Ainsi redéfini, le débat entre pro-arabes et pro-israéliens prend une importance exceptionnelle dans la politique américaine.  Le Congrès penche vers Israël : en raison de la mobilisation de communauté juive, sans doute, mais aussi, dans un pays qui reste profondément attaché à la Bible et une vision idéaliste de la démocratie, de la plus grande partie de l’opinion publique. Le Pentagone et les milieux stratégiques vont souvent dans le même sens, au fur et à mesure que l’Etat juif fait la preuve de son excellence militaire.

En face, le lobby pétrolier a trouvé des alliés au Département d’Etat, traditionnellement pro-arabe ; dans des milieux marqués par les divers antisémitismes chrétiens, aussi bien protestants que catholiques ou orthodoxes ; et aussi à l’extrême-gauche,  où l’ " antisionisme ", dans sa version tiers-mondiste revue et corrigée par Noam Chomsky, devient un dogme.

Au milieu, la Maison Blanche oscille. Lyndon Johnson et Richard Nixon, relativement pro-israéliens, laissent le Département d’Etat mener une politique relativement  anti-israélienne. Secrétaire d’Etat à la fin de l’ère Nixon puis sous le républicain Gerald Ford, Henry Kissinger bride ses sentiments pro-israéliens, sauf pendant la guerre de Kippour, en 1973. Le démocrate Jimmy Carter (marqué par l’antijudaïsme baptiste) et son conseiller Zbigniew Brzezinski (marqué par l’antisémitisme catholique, version polono-ukrainienne) sont anti-israéliens.
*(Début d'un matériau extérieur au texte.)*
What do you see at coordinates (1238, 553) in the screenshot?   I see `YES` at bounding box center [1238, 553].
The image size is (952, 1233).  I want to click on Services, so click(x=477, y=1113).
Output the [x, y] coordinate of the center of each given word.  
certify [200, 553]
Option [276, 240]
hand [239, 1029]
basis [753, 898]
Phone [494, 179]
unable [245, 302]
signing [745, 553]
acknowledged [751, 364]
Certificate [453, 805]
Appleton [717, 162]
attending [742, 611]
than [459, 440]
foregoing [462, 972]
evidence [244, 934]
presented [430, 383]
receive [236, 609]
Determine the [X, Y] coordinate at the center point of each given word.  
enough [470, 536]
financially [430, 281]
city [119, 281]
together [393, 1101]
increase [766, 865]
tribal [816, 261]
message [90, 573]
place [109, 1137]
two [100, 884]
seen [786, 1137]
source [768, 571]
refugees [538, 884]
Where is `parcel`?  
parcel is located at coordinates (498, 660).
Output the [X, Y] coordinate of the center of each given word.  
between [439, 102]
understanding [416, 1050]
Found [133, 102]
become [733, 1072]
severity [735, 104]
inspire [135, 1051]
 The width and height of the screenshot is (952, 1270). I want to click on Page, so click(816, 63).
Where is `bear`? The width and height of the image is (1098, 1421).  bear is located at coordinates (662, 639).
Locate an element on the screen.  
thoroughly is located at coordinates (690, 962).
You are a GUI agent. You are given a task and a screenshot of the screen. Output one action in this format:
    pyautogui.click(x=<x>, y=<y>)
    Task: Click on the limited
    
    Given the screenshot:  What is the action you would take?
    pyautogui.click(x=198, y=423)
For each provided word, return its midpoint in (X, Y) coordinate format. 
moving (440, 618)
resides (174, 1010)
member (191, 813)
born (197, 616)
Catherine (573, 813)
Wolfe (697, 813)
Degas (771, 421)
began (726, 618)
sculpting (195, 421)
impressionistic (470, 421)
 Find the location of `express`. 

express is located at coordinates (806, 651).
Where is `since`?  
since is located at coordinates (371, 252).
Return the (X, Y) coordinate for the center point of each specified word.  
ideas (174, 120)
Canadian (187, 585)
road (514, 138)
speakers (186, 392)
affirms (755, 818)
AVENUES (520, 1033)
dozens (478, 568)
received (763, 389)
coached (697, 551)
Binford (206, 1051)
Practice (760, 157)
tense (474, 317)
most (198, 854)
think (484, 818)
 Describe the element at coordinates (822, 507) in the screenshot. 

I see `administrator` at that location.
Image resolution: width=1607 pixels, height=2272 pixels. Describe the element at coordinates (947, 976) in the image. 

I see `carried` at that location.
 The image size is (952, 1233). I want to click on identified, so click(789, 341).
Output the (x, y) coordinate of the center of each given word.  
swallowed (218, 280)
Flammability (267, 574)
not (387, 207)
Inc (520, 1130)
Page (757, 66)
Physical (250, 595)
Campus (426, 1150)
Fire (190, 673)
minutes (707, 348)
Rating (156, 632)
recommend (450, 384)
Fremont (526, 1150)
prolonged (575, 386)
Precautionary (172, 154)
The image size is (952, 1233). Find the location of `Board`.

Le républicain Reagan est relativement pro-israélien : mais son entourage comprend à la fois des pro-israéliens convaincus, comme les secrétaires d’Etat Alexander Haig puis George Shultz, et des anti-israéliens résolus, comme le vice-président Bush, le secrétaire à la Défense Caspar Weinberger et enfin Baker. Rétrospectivement,  cette administration apparaît comme pro-israélienne. Mais pendant un bref moment, pendant l’été 1982, elle mènera une politique anti-israélienne d’une violence sans précédent.

En devenant secrétaire d’Etat de George H. W. Bush en janvier 1989, Baker pense être investi d’une mission historique : assurer la victoire définitive du lobby pro-arabe sur le " lobby juif ". Dans le portrait qu’il lui consacre le 13 février 1989, le magazine Time lui attribue une comparaison singulière entre la chasse au faisan et les relations diplomatiques américano-israéliennes : " L’important, c’est  de les amener  là où vous voulez, aux conditions que vous aurez définies. Dès lors, c’est vous qui contrôlez la situation, pas eux. C’est vous qui avez les options. Qui savez s’il faut appuyer sur la gachette ou non. "

Moshe Arens, qui était à cette époque le ministre israélien des Affaires étrangères puis de la Défense, a décrit en détail dans un livre intitulé Broken Covenant  (" Le pacte brisé ") ses relations avec Baker et le plus proche collaborateur,  l’amiral Brent Scowcroft,  chef du Conseil national de sécurité. Scowcroft,  " raide comme un épouvantail ",  ne montre " aucun sentiment ni à plus forte raison la moindre sympathie "  envers Israël et les juifs. Baker se comporte avec plus de subtilité. Il recourt à la fois aux menaces et aux bonnes paroles. Il sait se montrer tour à tour froid et impénétrable, puis chaleureux et compréhensif. Il attise les dissensions politiques internes d’Israël, en soutenant ouvertement  la gauche travailliste et son chef, Shimon Peres, contre la droite, dirigée par Yitzhak  Shamir. Il mobilise la presse contre le gouvernement israélien, à travers des " fuites " répétées.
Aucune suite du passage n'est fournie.